THEO VAN GOGH: SOZIO-ANATOMIE EINER CORONA DEMO IN FRANKFURT

David Schneider

18-1-2022 – Ich habe mir am Wochenende die im Frankfurter Holzhausen-Viertel startende Demo gegen die Corona-Maßnahmen angeschaut, die wie alle diese Aufläufe im Ruf steht, rechtsradikal unterwandert oder dominiert zu sein. Das ist, was Frankfurt betrifft, schlichtweg nicht der Fall.

Es handelt sich um eine Zusammenkunft von eher altlinken Wutbürgern, Esoterikern und vor allem von Personen und Paaren, die man genauso auf der Zeil antrifft. Auffällig ist, dass viele Teilnehmer alleine ankommen und mitspazieren (ich kenne es von Antifa-Demos, dass man dort in kleineren Gruppen aufläuft). In Gruppen waren christliche Esoteriker da, die auch als einzige fürchterlich schlechte aber in ihrer Weltentrücktheit harmlose Flugblätter verteilten, sowie eine zu 90% aus Frauen bestehende Studenteninitiative, die bemüht war, fröhliche Stimmung zu verbreiten.

Außerdem eine penetrant lärmende Trommelgruppe, deren Protagonisten teils ähnlich wie zu größeren Fußballturnieren schwarz-rot-goldene Hawai-Blumenkettchen trugen. Es wurden zur Begrüßung (!) Corona-Regeln verlesen. Der Anmelder betonte zudem, dass man Nazis und auch Nazivergleiche nicht dulde, dass die Polizei nicht der Feind sei, es überhaupt um Frieden und Menschlichkeit gehe. All das wurde mit Applaus quittiert. Die Polizei hingegen war extrem präsent. Ein paar hundert Einsatzkräfte, mindestens zwei Wasserwerfer, eine Pferdestaffel etc. auf ca. 3000-4000 Teilnehmer. Das Verlesen der Corona-Regeln durch die Anmelder war der Polizei nicht laut genug, also machte man es selber, ca. 15 Minuten lang (so dass zusammen fast 30 Minuten lang Regeln und Verordnungen verlesen wurden).

Lautsprecherdurchsagen der Polizei erfolgten auch danach am laufenden Band: es waren weitaus mehr Polizeidurchsagen als Demoreden oder Demosprüche zu hören. Keiner protestierte. Auch nicht dagegen, mit Stöckchen auseinandergeschoben zu werden, bis der Abstand wieder stimmt. Kurzum: Wer behauptet, es handele sich hierbei um einen rechten, gar irgendwie demokratiegefährdenden Auflauf, lügt. Das Problem ist, dass es kaum ausbaufähige Inhalte gibt, dass das, was verbindet, lediglich Zorn über die Maßnahmen und übertriebene Angst vorm Impfen zu sein scheint. Die Leute haben ferner kaum Demoerfahrung, sind erschreckend harmlos im Auftritt, bis dahin, sich von der Polizei geradezu vorführen zu lassen. Die anwesenden Polizisten wirkten auch eher amüsiert als gestresst.
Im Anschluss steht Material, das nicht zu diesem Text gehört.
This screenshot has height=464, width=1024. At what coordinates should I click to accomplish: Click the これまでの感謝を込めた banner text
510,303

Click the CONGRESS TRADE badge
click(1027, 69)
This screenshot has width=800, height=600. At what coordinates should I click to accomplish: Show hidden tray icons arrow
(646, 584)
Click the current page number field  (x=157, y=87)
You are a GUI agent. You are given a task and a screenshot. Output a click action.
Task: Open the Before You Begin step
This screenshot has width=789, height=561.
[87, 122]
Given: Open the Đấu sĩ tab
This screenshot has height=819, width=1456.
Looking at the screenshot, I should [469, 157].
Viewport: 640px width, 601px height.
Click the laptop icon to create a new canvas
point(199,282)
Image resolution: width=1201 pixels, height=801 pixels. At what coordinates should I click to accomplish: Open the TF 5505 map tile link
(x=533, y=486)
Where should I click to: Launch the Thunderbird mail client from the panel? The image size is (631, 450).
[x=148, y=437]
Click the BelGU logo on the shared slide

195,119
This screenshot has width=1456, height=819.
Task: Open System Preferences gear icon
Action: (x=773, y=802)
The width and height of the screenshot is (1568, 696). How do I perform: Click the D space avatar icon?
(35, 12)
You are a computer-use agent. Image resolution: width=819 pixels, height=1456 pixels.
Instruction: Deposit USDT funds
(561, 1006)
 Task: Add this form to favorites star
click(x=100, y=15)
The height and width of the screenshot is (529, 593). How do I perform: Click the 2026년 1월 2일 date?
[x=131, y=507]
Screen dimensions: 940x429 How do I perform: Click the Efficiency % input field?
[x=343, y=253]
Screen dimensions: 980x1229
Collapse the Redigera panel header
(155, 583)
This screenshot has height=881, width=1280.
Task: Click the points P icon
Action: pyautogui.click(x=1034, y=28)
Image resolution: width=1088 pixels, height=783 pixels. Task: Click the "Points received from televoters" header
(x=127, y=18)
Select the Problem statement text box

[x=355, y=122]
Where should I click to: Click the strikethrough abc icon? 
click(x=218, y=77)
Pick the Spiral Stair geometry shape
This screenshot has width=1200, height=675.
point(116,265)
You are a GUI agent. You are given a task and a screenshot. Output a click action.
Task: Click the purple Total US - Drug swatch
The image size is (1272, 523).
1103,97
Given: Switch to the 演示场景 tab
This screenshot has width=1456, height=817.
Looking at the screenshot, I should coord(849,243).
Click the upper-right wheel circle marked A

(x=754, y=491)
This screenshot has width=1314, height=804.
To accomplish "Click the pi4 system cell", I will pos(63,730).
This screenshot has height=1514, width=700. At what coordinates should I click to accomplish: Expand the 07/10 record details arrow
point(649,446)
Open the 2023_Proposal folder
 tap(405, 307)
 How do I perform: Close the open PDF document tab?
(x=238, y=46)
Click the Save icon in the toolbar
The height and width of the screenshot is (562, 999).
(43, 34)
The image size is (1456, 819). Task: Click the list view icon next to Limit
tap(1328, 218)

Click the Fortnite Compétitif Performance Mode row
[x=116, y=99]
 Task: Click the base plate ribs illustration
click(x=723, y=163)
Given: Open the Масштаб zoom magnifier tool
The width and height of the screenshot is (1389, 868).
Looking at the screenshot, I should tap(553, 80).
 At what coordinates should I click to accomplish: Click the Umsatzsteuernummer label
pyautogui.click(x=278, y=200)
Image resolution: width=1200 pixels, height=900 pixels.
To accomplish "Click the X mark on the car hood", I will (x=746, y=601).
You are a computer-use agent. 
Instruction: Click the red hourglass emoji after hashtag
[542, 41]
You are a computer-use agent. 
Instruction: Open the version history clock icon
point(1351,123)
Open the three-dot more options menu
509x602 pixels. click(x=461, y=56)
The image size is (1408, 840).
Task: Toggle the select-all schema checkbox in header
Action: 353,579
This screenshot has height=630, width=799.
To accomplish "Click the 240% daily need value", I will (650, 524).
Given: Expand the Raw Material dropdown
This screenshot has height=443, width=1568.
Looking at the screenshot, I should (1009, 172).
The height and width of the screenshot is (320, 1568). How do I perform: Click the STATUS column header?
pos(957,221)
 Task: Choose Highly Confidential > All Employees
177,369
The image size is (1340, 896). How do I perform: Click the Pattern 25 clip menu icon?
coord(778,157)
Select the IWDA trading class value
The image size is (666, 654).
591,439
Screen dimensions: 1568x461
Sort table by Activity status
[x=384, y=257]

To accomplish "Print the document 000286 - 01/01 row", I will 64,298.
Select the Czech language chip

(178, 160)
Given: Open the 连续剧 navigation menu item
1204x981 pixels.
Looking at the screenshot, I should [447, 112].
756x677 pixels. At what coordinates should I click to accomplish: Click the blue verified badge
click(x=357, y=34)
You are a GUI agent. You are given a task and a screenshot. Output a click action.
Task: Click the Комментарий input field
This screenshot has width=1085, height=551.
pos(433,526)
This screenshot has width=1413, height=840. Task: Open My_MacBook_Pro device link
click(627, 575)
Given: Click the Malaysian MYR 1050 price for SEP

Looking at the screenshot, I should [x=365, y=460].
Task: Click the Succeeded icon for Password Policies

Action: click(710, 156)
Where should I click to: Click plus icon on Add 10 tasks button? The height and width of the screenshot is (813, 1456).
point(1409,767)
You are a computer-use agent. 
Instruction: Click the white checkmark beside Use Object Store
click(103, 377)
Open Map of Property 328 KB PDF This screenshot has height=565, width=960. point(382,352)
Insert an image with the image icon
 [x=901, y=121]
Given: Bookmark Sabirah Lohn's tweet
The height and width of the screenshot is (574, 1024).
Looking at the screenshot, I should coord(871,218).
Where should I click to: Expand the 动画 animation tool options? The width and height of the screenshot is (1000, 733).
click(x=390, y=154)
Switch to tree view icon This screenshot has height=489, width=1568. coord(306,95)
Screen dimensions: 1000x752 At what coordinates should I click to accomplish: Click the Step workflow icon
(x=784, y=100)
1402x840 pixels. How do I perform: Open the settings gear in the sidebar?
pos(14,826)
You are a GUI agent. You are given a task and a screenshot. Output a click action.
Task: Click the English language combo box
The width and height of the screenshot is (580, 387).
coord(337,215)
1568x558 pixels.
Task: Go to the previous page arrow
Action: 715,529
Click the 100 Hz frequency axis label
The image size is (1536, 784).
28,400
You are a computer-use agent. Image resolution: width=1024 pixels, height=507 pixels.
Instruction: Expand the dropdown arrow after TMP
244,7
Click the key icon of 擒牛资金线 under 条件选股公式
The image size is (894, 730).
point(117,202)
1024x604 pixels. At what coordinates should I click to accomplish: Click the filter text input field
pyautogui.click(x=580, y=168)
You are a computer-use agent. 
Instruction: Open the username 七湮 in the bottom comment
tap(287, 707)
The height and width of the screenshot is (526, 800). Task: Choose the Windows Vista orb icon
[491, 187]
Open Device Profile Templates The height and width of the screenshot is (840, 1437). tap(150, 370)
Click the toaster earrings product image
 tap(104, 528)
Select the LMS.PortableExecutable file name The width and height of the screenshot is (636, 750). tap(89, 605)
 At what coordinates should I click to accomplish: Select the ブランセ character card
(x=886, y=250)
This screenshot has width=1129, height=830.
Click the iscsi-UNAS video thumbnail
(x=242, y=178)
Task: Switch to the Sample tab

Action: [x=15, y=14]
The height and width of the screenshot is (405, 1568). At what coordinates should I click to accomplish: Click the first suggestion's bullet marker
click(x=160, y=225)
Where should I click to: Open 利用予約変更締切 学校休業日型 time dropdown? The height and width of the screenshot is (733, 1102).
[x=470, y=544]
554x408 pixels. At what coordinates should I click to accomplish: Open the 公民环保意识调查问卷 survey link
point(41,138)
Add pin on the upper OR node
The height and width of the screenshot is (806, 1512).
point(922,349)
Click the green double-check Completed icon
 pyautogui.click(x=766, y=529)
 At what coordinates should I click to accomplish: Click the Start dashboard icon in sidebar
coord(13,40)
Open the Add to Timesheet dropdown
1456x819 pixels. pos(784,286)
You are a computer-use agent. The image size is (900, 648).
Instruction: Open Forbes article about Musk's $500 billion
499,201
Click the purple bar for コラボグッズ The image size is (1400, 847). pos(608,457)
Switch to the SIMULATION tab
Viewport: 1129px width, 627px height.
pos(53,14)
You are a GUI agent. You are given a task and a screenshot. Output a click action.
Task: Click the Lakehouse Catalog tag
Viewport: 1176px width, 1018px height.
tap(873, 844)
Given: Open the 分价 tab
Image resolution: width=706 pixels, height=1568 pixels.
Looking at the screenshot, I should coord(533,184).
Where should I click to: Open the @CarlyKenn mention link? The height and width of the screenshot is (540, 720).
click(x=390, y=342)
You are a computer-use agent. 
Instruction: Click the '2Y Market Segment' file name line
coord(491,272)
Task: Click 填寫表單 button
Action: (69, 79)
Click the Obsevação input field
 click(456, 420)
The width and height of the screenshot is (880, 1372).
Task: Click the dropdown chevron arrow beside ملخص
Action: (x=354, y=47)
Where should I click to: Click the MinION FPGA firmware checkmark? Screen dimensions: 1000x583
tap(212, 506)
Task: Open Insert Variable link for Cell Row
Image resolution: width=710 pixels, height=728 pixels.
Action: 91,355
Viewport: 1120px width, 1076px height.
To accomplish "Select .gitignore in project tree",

Wem dies alles arg missfällt, möge daheimbleiben, dort polemische Flugblätter verteilen oder etwas insgesamt Ansprechenderes organisieren. Denn Grund zum Dagegensein gibt es natürlich, wer ihn nicht mehr erkennt, ist politisch ohnehin verloren. Wer gegen die zumeist mickrigen Proteste im antifaschistischen Großmaulton jedoch demonstriert, stellt sich auf die Seite der tonangebenden Parteien und Medien, macht sich aber auch wegen der wahnwitzigen Prioritätensetzung in Deutschland im Jahre 2022 komplett lächerlich.